Panafrican News Agency

New RSF report warns of threats to journalists in the Sahel

Ouagadougou, Burkina Faso (PANA) - In a new report entitled "In the Skin of a Journalist in the Sahel", Reporters Without Borders (RSF) warned on Monday of serious threats to the work of journalists in the Sahel.

According to the report, five journalists have been killed in the Sahel within 10 years, while two others have recently been reported missing.

In addition, hundreds of others have been threatened and can no longer exercise their profession without risking their lives.

The 40-page report reveals how conditions for journalism have deteriorated in this part of the world and how it is becoming a "no information zone".

"Being a journalist in the Sahel means having to deal with radical armed gangs that are increasingly present and do not hesitate to murder journalists when they do not kidnap them to use them as bargaining chips.

"In this deteriorating security context, it is also necessary to deal with new powers installed through coups d'état and which impose their conception of journalism and their 'patriotic injunctions on the profession," the document said.

"We still have to learn to deal with Wagner's militia, which has an increasingly palpable influence on the regional news market, but we also have to avoid the traps of the mercenaries of disinformation," it added.

The report recalls that in the Sahel, the dangers are now multiple, as are the obstacles imposed by States that often arbitrarily limit the freedom of movement and the right to inform journalists, particularly in regions where armed groups are deployed.

To produce this report, RSF's teams in Dakar also gathered dozens of testimonies from experts and journalists living or working in the region.

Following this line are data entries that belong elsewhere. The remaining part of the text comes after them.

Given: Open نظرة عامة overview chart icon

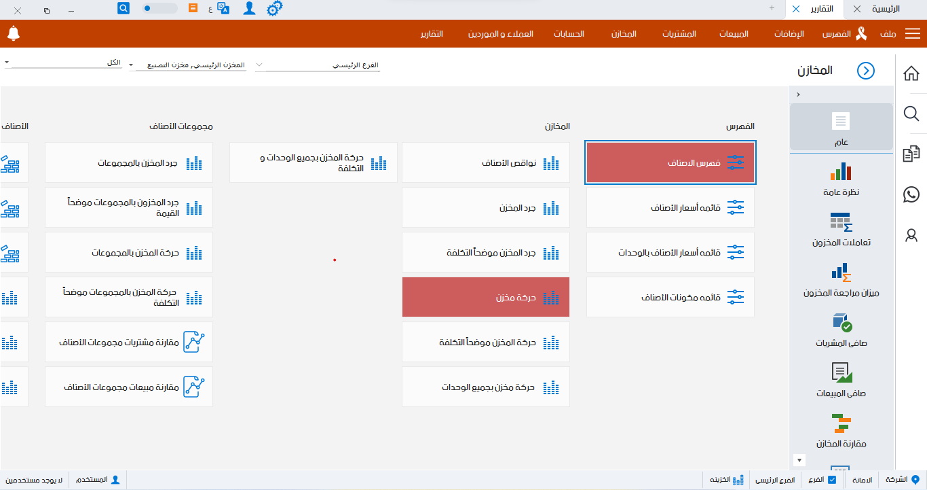Looking at the screenshot, I should click(841, 172).
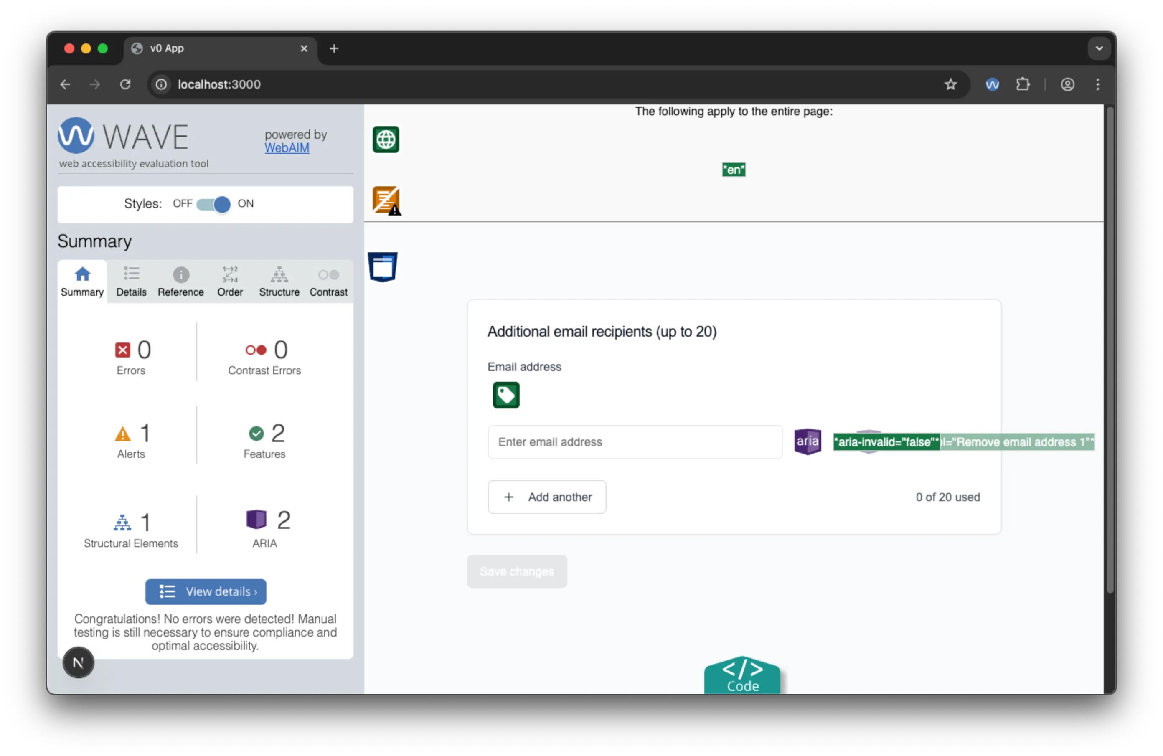Select the yellow Alerts warning icon
The width and height of the screenshot is (1163, 756).
pyautogui.click(x=123, y=433)
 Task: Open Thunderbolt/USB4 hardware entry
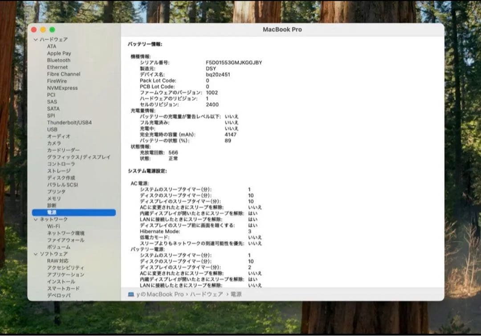[69, 123]
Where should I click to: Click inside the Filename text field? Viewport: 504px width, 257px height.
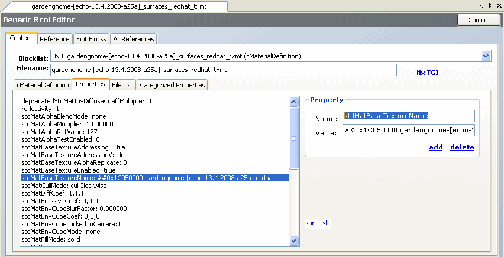[x=222, y=70]
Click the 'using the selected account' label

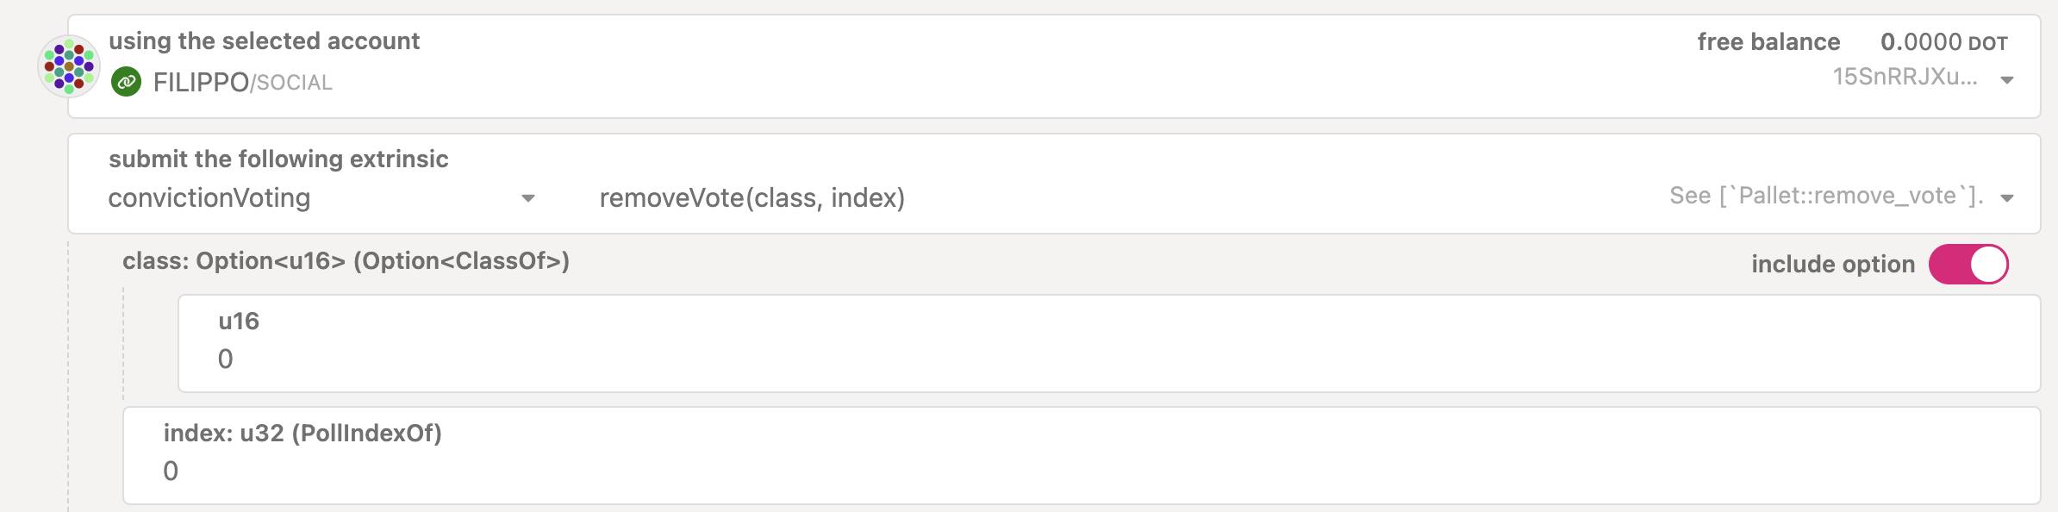point(264,41)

The report stresses that the expansion of areas that are off-limits or difficult to access for journalists is striking in the Sahel.

"In addition to direct threats to their physical integrity, there are abusive administrative restrictions imposed by certain states. Obtaining accreditation and all the necessary authorizations to report is sometimes an obstacle course. Journalists risk being arbitrarily expelled," it said.

The report added that in Mali and Burkina Faso, military authorities who came to power in coups d'état do not hesitate to reshape the media landscape by expelling journalists and suspending media outlets.

The French channels RFI and France 24 are the main targets. Furthermore, according to the report, disinformation is particularly widespread in the Sahel, which is proving to be an experimental laboratory for "disinformation mercenaries" who operate in particular on social networks, and also within the juntas in power, which now show unfailing support for their new Russian allies.

"The immense joy that Olivier Dubois' released on 20 March gave us cannot conceal the growing difficulties facing journalists working in the Sahel. "This part of the African continent is dangerously becoming a region deprived of independent journalists and reliable information, where self-censorship is becoming the norm."

To prevent the Sahel from becoming an information-free zone, this report also calls on the states of the region, where it says a new start is absolutely necessary to prevent 110 million Sahelians from being deprived of their basic right to be informed, said Sadibou Marong, Director of RSF's office for sub-Saharan Africa.